Founded in 2019, Dream Games is a Turkish mobile game developer with offices in İstanbul and London. Their first, and for a while the only game, Royal Match, brought huge success to its developer and carried the company over multiple milestones. At the beginning of its journey, Dream Games was the fastest unicorn in Türkiye and the fourth company to achieve over $1 billion valuation.
Until Dream Games set foot on the stage, the king of puzzle games was Candy Crush Saga, ironically developed by King Digital Entertainment. Both games depend on the same fundamental dynamics. They are match 3 or tile-matching games. But what Dream Games did cleverly was to slap a face to the game, which is the initial step to make it easier for people to bond with the product. Let’s take a look at both games’ Google Play descriptions to see which is easier and more encouraging to bond with.
As you can see, Royal Match revolves around King Robert, a person with a name and face who depends on you to guide him through some tough situations, while Candy Crush asks to blast sugar and spread jam. Opposed to what Candy Crush did, Royal Match offers a context that resembles a backstory and an adventure that the players progress through, giving a more meaningful purpose to play through hundreds of levels where you do the same thing: Match 3. It’s not a highly complex story, but it’s a story.
On the other hand, SensorTower attributes the success of Royal Match to its aggressive paid user acquisition strategy, which led to 61.5% of its downloads originating from paid channels. In its analysis, SensorTower also gives credit to Royal Match’s “captivating” features like the “Summer Pass” and the intriguing “Hidden Temple” minigame. However, we still think taking advantage of fundamental human psychology is a greater factor and also a basis, a foundation to build more meaningful things onto, like minigames or spin-offs. This brings us to their second game, Royal Kingdom, in which King Robert’s brother, King George, emerges as a protagonist.
As anyone can quickly notice, the “story” of Royal Kingdom is a bit more complex. Not to the extent of leaving the core concept, it’s still an easy-to-understand single-dynamic game, but enough to give the developers the freedom to add elements to the game to make it more fun and improve its replayability. In Royal Kingdom, players are not confined to helping a king decorate his castle or escape tough situations, but they are introduced to the clashes between various kingdoms. In this game, players can build their kingdom, expand it with various buildings and facilities, and attack other kingdoms. They still do all those through a simple mechanic: matching tiles. But it achieves multiple advantages this way.

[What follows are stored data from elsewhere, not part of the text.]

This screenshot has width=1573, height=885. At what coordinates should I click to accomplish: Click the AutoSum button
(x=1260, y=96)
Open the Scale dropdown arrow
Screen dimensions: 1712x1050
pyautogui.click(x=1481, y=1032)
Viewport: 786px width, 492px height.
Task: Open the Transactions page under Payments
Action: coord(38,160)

First of all, it further improves the story and concept, which has the potential to encourage the players to become more invested in the game. It also provides a sense of achievement through kingdom improvements. The ability to attack other kingdoms will surely play to the requirements of more competitive players and attract them. There is another catch that lies in the ability to attack other kingdoms. The game encourages players to invite their friends to the game to attack their kingdoms. This dynamic alone can improve the game’s word-of-mouth marketing, where players urge their friends to play the game and try to crush their kingdoms.
According to AppMagic, so far, Royal Kingdom has achieved almost 2 million lifetime downloads, whereas Royal Match has roughly more than 200 million. Royal Match also generates a significant part of its revenue from the US, which makes sense, considering that its first-ever TV commercial was intended to target the US market.
Royal Kingdom generates the bulk of its revenue from the UK so far, and the downloads are sourced from a very limited number of countries compared to Royal Match. It’s obvious that the little brother, King Richard, has a long way to go to match his older brother, King Robert. Nevertheless, considering that it’s still on the soft-launch and Royal Match had a headstart, it’s early to say that Royal Kingdom will be overshadowed by its older brother.
Dream Games is a hugely successful mobile game developer with only two games under its belt so far. Considering the features and evolution of their games, it seems that they focus on quality rather than quantity at this point. If Royal Kingdom can organically expand its player base and Dream Games launches an aggressive marketing campaign as they did with Royal Match, the two brothers will undoubtedly extend their reign and grasp the genre with an iron grip.